Britanya’daki referandumda, iki büyük parti, kendi içlerinde bölündü. Tory’ler (muhafazakârlar) öteden beri AB konusunda gönülsüz, isteksizdir. Ama Cameron başta olmak üzere, “kalalım” tutumunu savundular. Şüphesiz parti destekçilerinin çoğu da onlar gibi davrandı.

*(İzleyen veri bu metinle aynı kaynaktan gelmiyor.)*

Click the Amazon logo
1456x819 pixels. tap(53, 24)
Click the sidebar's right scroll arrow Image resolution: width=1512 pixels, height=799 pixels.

Britanyalı, özellikle İngiliz, adalıdır, ayrıca imparatorluk sahibidir. İmparatorluk geçmişte kaldı ama verdiği büyüklük duygusu kolay kolay geçmez. İngiliz, AB gibi “kendi üstünde” otoriteye gelemez. “Önderlik” yapmak üzere “kıtalı” ile yan yan yana gelebilir; ama Amerika’dan başkasının kendine önderlik yapmasından hoşlanmaz - Amerikalı da ne olsa, Britanyalı’nın uzantısı.
Bunlar “ayrılalım” dedi.
Labour, bu Avrupa konusunda daha AB’ci bir tavır alagelmiştir ama bütünüyle öyle değildir. Britanya’nın AB’ye katılmasından bu yana, Labour tabanının AB’ye bakışı çok daha fazla bozulmuştur. Onun için vardığımız bu noktada, verilen oyda, Muhafazakârlar’dan çok Labour tabanının etkili olduğunu söyleyebiliriz.